I haven’t even mentioned how much food to eat, which of course can vary greatly depending on how much exercise you get, whether you are wanting to lose weight or gain weight, but at a very basic starting point for someone who is wanting to maintain their weight and gets moderate exercise on a daily basis you want to be eating:

  • 7 – 9 cups of fruit and vegetables each day, approximately 2 – 3 cups/meal

  • 1 – 2 tbsp of a good quality fat per meal (avocado, olive oil, coconut oil, avocado oil)

  • 0.8g of protein per kg in body weight. For example, if you weigh 150 pounds, that is 68kg. 68 * 0.8 = 54.5, so you will want to eat about 55 g of protein in a day, divided over your 3 meals.

I hope you have found this article to be helpful regarding the complicated topic of food. Perhaps you’ve had a few “ah-has” reading through it, what I really hope for you is that it allows you the freedom to stop listening to the media and start listening to your body! Just remember that your body is the ultimate dietary authority for every phase of your life. Listen to your body and let it guide you. Remember too, that unless you know of anaphylactic responses to food, which of course you need to avoid, you can experiment! Your body is the most powerful, least expensive, and BEST dietary experimentation lab in existence.

You can remove certain foods from your diet, keep a food journal and notice how you feel as a result of removing those foods. You need to remove them for at least 21 days to notice a difference. I always start with my clients by removing gluten, dairy, and eggs. Those are the top 3 food sensitivities I see in the labs I run. Then you can re-introduce those foods 1 by 1 after 3 weeks and see what you notice in terms of symptoms that show up. It can be a lot of work to keep track of all of this in a food journal, if you’re someone who wants to cut to the chase and just know, then please reach out and book a complimentary call with me to discuss running the Food Sensitivities lab test, which will assess you for over 190 different foods…and then you will be able to stop guessing as you’ll know, exactly what foods your body is struggling with right now!
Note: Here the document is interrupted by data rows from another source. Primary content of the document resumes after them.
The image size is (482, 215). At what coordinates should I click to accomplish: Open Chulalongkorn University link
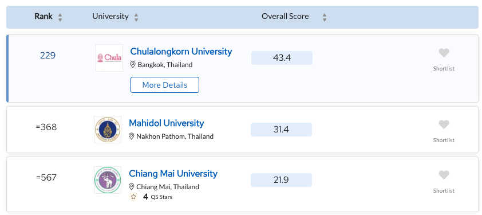pyautogui.click(x=181, y=52)
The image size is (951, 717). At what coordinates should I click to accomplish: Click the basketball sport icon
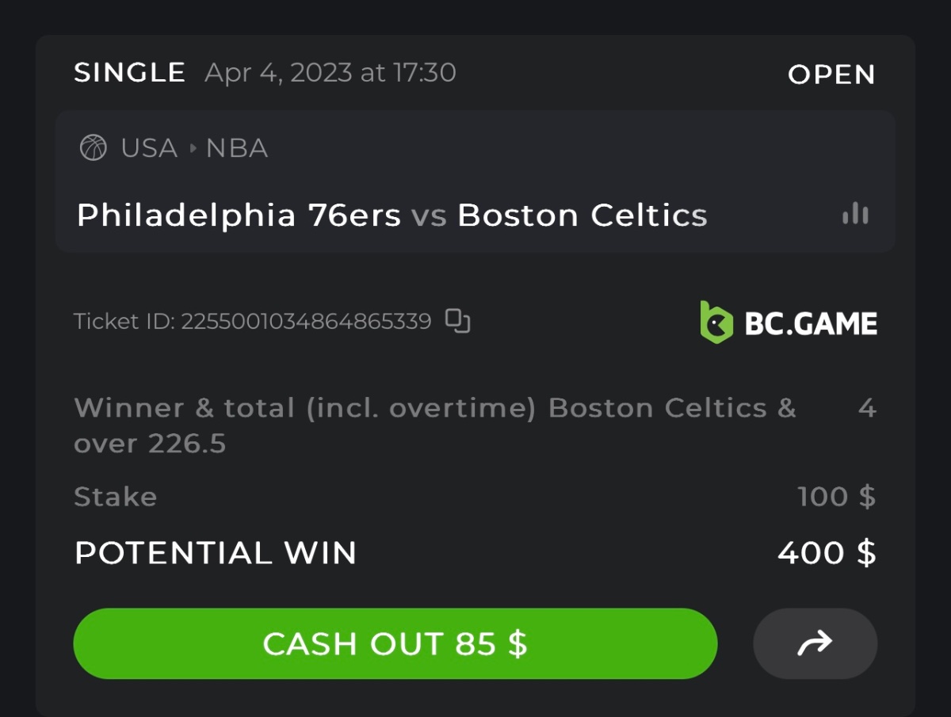coord(94,148)
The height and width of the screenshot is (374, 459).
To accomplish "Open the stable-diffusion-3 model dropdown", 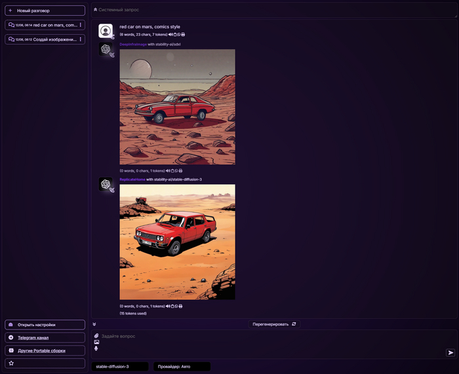I will pyautogui.click(x=117, y=367).
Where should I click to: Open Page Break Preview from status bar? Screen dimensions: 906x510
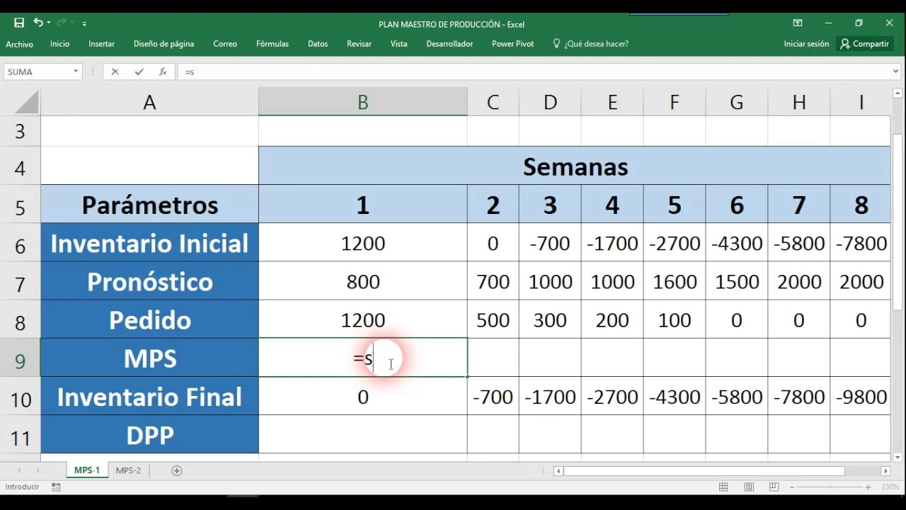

Don’t panic, it doesn’t mean you have to remove them forever, but we may remove them for 6 weeks, 12 weeks, or 6 months, depending on the degree of your sensitivity, while we let your body heal. Each time you eat these foods it causes inflammation, and when we stop that inflammatory response, the body can heal itself. Then you can choose to re-introduce them, and you may choose to eat them only once a week or once a month, depending on the signals from your body! I find that when I guide my clients through this process, they really don’t want the food very often anymore as they feel so much better without it. However, if they are out and eat it, they don’t have to stress about it either…it puts them in the driver’s seat of what they put in their body, knowing how it will make them feel and function!

Remember too, nourishment is about much more than just food! What are you doing to nourish yourself in other ways?